28 novembre 2018

Tout s’explique

Tensions avec la Chine au sujet des Ouïghours

Comment la Chine réagit-elle aux critiques sur son traitement des Ouïghours ?

L’ambassadeur de Chine à Washington, Cui Tiankai, a déclaré hier soir à l’agence de presse Reuters que son pays répliquerait si les États-Unis lui imposaient des sanctions pour son traitement de la minorité musulmane des Ouïghours. Ces propos résultent du dépôt il y a deux semaines au Congrès américain d’une proposition de loi élaborée par des parlementaires démocrates et républicains.
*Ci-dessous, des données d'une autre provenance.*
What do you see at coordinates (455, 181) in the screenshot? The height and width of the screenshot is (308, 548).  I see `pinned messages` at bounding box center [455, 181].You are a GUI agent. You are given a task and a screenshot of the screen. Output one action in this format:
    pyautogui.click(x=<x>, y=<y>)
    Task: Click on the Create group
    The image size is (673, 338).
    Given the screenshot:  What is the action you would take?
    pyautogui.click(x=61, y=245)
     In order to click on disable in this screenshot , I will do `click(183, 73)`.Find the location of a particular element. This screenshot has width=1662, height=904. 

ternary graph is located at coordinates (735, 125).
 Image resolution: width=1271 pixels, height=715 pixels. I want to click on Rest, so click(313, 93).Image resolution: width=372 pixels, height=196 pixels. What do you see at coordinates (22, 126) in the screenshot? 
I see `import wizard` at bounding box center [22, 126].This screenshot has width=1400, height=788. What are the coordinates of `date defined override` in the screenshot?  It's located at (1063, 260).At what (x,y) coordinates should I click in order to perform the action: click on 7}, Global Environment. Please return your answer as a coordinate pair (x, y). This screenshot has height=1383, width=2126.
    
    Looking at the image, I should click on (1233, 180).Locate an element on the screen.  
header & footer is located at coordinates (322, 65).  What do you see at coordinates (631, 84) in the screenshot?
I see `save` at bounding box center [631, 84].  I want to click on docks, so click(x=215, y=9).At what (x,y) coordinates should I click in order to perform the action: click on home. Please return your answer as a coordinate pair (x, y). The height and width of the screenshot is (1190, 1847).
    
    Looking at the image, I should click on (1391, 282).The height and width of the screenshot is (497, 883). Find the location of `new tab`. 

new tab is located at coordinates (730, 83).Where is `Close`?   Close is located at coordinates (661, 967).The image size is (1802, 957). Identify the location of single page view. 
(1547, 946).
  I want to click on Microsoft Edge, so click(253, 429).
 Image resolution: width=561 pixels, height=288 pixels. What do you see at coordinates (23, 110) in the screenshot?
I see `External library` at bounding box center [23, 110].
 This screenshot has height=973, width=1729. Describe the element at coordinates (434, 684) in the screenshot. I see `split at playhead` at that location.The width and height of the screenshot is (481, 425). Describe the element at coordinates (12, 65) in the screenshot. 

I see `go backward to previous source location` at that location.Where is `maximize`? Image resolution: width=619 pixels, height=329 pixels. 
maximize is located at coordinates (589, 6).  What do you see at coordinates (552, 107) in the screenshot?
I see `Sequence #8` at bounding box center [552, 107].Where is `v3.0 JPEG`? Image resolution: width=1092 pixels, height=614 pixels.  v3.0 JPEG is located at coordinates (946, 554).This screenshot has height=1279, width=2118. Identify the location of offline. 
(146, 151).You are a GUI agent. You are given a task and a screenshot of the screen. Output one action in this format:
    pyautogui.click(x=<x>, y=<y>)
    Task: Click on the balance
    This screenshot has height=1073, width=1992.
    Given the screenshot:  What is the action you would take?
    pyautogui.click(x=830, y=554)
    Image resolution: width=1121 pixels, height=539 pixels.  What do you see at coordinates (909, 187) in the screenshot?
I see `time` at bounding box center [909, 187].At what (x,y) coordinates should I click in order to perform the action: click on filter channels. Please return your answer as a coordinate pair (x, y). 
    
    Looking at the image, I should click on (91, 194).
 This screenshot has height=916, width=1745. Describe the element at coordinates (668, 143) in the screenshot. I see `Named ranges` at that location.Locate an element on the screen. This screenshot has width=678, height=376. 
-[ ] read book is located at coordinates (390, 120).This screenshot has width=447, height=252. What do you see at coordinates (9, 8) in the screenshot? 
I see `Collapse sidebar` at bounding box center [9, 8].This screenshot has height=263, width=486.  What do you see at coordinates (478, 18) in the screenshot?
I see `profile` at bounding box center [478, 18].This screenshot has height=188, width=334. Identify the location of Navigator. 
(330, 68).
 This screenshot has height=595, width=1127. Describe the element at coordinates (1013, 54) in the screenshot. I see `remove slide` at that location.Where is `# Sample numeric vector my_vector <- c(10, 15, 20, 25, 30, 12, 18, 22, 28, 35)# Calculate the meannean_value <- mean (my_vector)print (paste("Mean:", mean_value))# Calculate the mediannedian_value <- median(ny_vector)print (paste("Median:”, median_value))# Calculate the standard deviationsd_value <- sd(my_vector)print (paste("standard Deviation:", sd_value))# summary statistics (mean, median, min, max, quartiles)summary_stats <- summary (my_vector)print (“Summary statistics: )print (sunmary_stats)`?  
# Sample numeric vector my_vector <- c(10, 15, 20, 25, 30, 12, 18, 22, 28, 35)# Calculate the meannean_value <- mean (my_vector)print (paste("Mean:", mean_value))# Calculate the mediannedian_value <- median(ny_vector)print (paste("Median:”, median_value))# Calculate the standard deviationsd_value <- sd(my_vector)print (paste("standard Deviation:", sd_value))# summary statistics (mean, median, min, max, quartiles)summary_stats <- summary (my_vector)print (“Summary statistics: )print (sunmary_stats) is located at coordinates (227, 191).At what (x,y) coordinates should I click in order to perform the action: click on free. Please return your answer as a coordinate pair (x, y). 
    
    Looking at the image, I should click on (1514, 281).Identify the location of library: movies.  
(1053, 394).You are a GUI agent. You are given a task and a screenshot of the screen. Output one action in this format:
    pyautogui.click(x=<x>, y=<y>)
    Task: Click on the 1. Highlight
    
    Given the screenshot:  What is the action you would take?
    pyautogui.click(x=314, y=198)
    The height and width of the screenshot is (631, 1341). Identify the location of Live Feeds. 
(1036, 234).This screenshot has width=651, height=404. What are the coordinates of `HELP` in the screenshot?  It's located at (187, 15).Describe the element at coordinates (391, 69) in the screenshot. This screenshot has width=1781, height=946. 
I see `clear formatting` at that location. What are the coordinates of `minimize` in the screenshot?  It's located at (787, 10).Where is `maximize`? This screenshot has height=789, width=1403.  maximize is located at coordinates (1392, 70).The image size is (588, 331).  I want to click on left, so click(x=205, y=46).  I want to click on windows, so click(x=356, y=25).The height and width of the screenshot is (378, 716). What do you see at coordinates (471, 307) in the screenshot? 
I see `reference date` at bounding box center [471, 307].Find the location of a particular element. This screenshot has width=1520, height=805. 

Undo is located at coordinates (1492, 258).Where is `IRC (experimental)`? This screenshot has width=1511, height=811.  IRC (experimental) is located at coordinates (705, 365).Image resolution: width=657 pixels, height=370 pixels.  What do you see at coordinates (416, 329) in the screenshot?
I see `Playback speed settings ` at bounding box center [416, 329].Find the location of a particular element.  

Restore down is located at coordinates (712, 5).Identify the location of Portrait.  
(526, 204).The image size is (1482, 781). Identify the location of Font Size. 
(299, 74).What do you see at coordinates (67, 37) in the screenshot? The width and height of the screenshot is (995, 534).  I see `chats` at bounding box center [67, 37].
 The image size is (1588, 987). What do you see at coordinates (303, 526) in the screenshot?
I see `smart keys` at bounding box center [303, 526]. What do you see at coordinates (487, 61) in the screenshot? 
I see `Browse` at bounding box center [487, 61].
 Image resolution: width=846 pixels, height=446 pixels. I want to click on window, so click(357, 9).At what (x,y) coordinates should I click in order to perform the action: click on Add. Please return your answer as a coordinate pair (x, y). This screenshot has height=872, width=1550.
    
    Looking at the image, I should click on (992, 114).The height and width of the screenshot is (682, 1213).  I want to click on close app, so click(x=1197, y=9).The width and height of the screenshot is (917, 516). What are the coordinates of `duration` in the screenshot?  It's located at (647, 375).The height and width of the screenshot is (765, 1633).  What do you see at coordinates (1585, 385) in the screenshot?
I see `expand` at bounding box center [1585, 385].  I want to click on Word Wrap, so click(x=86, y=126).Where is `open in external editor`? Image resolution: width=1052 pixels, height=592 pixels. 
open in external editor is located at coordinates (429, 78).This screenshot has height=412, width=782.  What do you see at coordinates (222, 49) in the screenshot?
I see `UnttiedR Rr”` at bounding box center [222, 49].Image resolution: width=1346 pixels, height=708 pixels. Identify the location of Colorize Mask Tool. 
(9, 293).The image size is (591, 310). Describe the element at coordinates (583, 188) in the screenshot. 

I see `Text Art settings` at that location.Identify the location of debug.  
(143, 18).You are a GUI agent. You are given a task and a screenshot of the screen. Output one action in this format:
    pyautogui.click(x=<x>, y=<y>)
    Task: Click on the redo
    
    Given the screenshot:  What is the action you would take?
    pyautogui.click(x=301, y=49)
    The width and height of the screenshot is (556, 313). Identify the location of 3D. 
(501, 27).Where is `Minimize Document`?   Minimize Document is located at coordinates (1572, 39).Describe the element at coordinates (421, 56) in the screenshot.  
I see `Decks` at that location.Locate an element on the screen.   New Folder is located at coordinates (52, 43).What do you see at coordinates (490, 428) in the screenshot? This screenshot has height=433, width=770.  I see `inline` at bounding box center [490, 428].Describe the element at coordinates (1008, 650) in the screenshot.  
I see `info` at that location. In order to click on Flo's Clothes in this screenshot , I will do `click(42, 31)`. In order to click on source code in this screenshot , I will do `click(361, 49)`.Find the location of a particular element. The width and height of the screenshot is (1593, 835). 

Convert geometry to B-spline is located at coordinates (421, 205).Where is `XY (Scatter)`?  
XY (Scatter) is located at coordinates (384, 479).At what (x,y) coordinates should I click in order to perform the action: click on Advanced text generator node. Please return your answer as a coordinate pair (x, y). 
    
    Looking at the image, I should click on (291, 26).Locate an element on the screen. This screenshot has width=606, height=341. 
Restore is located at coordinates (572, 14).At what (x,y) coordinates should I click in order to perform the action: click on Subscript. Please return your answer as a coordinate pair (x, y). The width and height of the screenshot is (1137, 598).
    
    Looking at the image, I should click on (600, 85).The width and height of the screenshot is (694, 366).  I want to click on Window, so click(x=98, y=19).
Ils y dénoncent des « violations flagrantes des droits de l’homme » envers les musulmans de Chine et demandent à l’exécutif américain d’envisager des sanctions contre les dirigeants chinois responsables de cette politique de répression. Cui Tiankai a justifié les mesures prises par son pays vis-à-vis des Ouïghours en expliquant qu’elles étaient destinées à lutter contre le terrorisme.

Quelle situation subit cette communauté ?

Le Comité pour l’élimination de la discrimination raciale de l’ONU a déclaré le 10 août avoir reçu plusieurs rapports crédibles permettant d’affirmer qu’un million d’Ouïghours étaient internés en Chine. Plusieurs personnes ayant été libérées de différents centres de détention ont raconté à des médias comme Foreign Policy ou Libération qu’elles y avaient été soumises à des conditions de vie difficiles et forcées de réciter des messages de propagande fournis par le Parti communiste chinois. Elles ont également dit avoir été menacées de représailles contre leur famille si elles racontaient leur expérience. En décembre, le Wall Street Journal avait publié un reportage montrant l’usage intensif de la reconnaissance faciale pour contrôler l’identité et les déplacements des habitants du nord-ouest de la Chine où vivent principalement les Ouïghours.

Qui sont les Ouïghours ?

Les Ouïghours sont une ethnie turcophone et musulmane de Chine. Ils constituent l’essentiel des 14 millions de musulmans de la région autonome du Xinjiang dans le nord-ouest de la Chine, selon des chiffres publiés en 2015 par le département d’État américain, l’équivalent du ministère des Affaires étrangères. Le régime communiste a favorisé dans la deuxième moitié du XXe siècle l’implantation de Hans, l’ethnie chinoise majoritaire, dans la région, riche en hydrocarbures. Le sentiment nationaliste ouïghour s’est développé, donnant lieu à des émeutes à la fin des années 1980 et des attentats depuis une dizaine d’années. « Avant, la revendication ouïghoure était séculière. Aujourd’hui, les islamistes ont pris le dessus », analysait en août dans Libération Jean-Pierre Cabestan, chercheur spécialiste de la Chine au CNRS. Selon lui, la politique de répression de Pékin « les radicalise encore plus ».